### DATA TO EXAMINE
******************************
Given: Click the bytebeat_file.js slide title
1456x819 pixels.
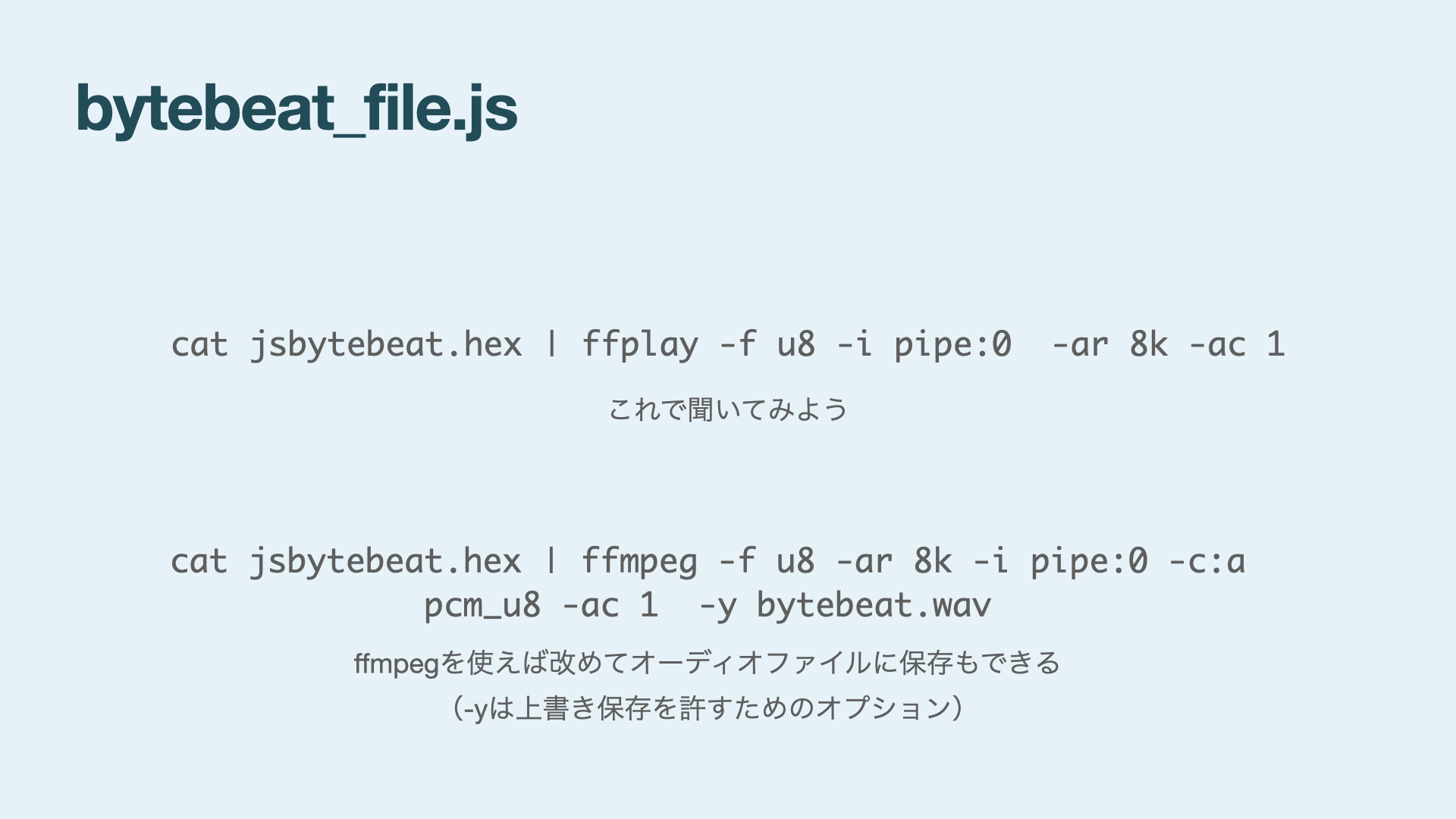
******************************
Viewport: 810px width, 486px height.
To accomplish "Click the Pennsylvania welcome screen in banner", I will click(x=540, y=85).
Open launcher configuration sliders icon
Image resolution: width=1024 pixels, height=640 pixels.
******************************
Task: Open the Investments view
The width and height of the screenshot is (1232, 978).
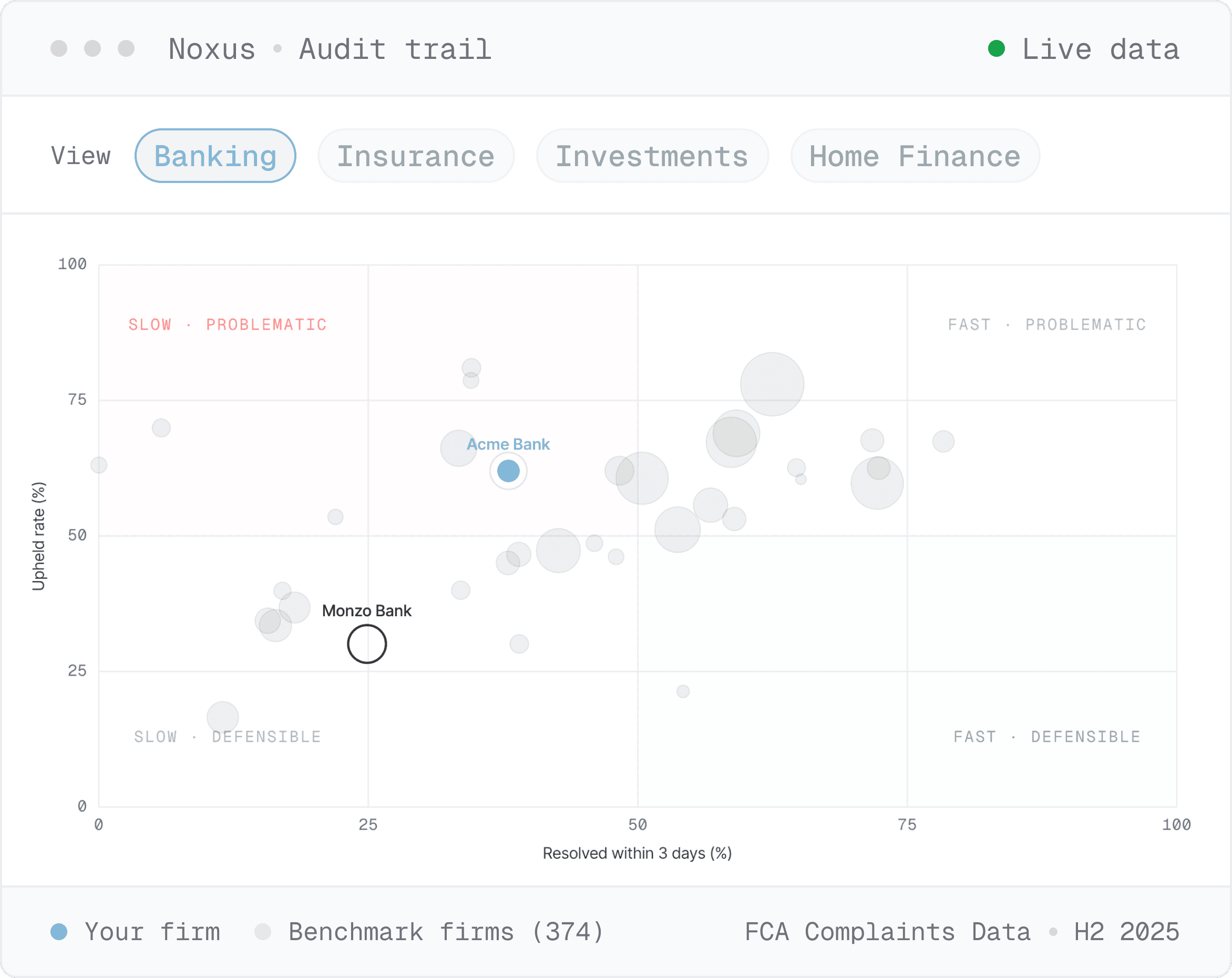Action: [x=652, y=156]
******************************
### EXERCISE INSTRUCTIONS
In the listing above, find the line with "Given: Click the bytebeat_file.js slide title" and the line with "1456x819 pixels."; set down exactly those two lines and every line between them, nothing more.

### EXERCISE OUTPUT
Given: Click the bytebeat_file.js slide title
1456x819 pixels.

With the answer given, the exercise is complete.